Au plan personnel, il y a aussi une prise de conscience à faire : l’être humain dans sa condition profonde, est un être en chemin. Nous allons, nous marchons, nous avançons, c’est ainsi que nous vivons. Est-ce pousser le trait que de dire que, prise dans sa globalité, notre vie humaine est une transhumance, un pèlerinage et que par voie de conséquence, nous sommes fondamentalement des nomades, des pèlerins ?
Dans cette perspective, l’erreur serait de vouloir nous arrêter en chemin, de vouloir nous installer définitivement sur cette terre, car notre vie même va jusque vers sa pâque, son passage, qui doit nous faire entrer dans la Vie, la vraie Vie, celle qui ne finit pas, pour être avec Dieu, en Dieu. Mystère de l’être humain qui s’accomplit en mourant à lui-même, en mourant à sa propre vie !
Cette notion de pèlerinage est présente dans toute la Bible. L’Ancien Testament nous l’enseigne, comme à nos frères juifs, et l’on peut faire mention ici de la vocation d’Abraham au livre de la Genèse. « Quitte ton pays, ta parenté et la maison de ton père, pour le pays que je t’indiquerai… Abram partit, comme lui avait dit le Seigneur… Abram avait soixante-quinze ans lorsqu’il quitta Harân » (Gn 12, 1.4).
De même pour tous nos ancêtres dans la Bible : Abel, Hénoch, Noé, Abraham, Sarah. C’est dans la foi, sans avoir connu la réalisation des promesses, qu’ils sont tous morts ; mais ils l’avaient vue et saluée de loin, affirmant que, sur la terre, ils étaient des étrangers et des voyageurs. Or, parler ainsi, c’est montrer clairement qu’on est à la recherche d’une patrie. S’ils avaient songé à celle qu’ils avaient quittée, ils auraient eu la possibilité d’y revenir. En fait, ils aspiraient à une patrie meilleure, celle des cieux. Aussi Dieu n’a pas honte d’être appelé leur Dieu, puisqu’il leur a préparé une ville (He 11, 13-16).
Le Nouveau Testament confirme volontiers cette orientation fondamentale de notre humanité : « Souvenez-vous que vous êtes des étrangers et des voyageurs de passage », nous rappelle la lettre aux Hébreux (11, 13), comme l’était Abraham, notre père dans la foi (Gn 23, 4).
Oui, nous sommes des étrangers et des voyageurs de passage, et cette notion nous constitue fondamentalement pèlerins.
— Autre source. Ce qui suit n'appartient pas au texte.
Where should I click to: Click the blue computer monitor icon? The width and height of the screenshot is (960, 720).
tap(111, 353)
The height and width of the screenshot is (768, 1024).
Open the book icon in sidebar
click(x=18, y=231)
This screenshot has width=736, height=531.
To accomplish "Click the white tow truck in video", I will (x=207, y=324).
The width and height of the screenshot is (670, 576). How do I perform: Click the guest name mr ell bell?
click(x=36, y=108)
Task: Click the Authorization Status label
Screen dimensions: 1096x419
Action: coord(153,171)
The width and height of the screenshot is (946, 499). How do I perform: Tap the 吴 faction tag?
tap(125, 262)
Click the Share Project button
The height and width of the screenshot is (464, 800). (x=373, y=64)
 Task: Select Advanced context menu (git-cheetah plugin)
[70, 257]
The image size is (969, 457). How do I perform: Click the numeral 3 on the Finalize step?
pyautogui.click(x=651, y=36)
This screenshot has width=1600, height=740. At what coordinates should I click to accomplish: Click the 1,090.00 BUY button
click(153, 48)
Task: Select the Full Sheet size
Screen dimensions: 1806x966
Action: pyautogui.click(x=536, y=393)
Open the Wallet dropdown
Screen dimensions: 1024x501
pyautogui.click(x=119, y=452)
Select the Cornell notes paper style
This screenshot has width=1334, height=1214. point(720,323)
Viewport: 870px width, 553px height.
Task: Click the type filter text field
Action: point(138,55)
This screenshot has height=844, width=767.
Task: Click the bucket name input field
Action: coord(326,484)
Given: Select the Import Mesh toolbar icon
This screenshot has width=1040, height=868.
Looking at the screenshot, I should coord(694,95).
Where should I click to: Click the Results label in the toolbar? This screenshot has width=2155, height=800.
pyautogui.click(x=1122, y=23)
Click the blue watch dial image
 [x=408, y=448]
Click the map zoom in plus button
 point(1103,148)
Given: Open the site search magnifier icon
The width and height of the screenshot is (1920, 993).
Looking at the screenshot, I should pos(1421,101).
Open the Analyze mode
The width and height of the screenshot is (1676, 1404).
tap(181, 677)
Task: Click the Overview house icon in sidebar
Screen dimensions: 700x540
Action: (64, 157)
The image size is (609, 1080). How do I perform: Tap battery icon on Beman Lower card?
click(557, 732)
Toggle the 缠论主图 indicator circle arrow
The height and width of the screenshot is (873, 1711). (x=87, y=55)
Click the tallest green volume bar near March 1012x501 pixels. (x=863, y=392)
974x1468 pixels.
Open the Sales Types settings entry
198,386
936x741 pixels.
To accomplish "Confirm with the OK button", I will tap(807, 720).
Ainsi dans le judaïsme ancien, tout juif devait monter au Temple de Jérusalem pour adorer Dieu, trois fois l’an aux fêtes de la Pâque, de la Pentecôte et des Tentes. Aller au Temple, c’était rencontrer Dieu, présent dans le Temple. La sainte Famille elle-même accomplissait ce pèlerinage tous les ans (cf. Lc 2, 41-52).
Le christianisme, bien sûr, a fait sien le thème du pèlerinage auquel il donne plusieurs significations. D’abord le pèlerinage est toujours un départ, avec l’idée de détachement, détachement de la patrie, de son avoir, de soi-même. Il exprime un désir de conversion. On se met en route, on se dépouille pour suivre le Christ. Il y a derrière, en filigrane, l’image d’Abraham, notre père dans la foi, qui a obéi à un ordre de Dieu qui lui a dit : « Va ! » Et Abraham partit ne sachant où il allait, et il avait 75 ans ! (Gn 12, 1-4 ; He 11, 8.)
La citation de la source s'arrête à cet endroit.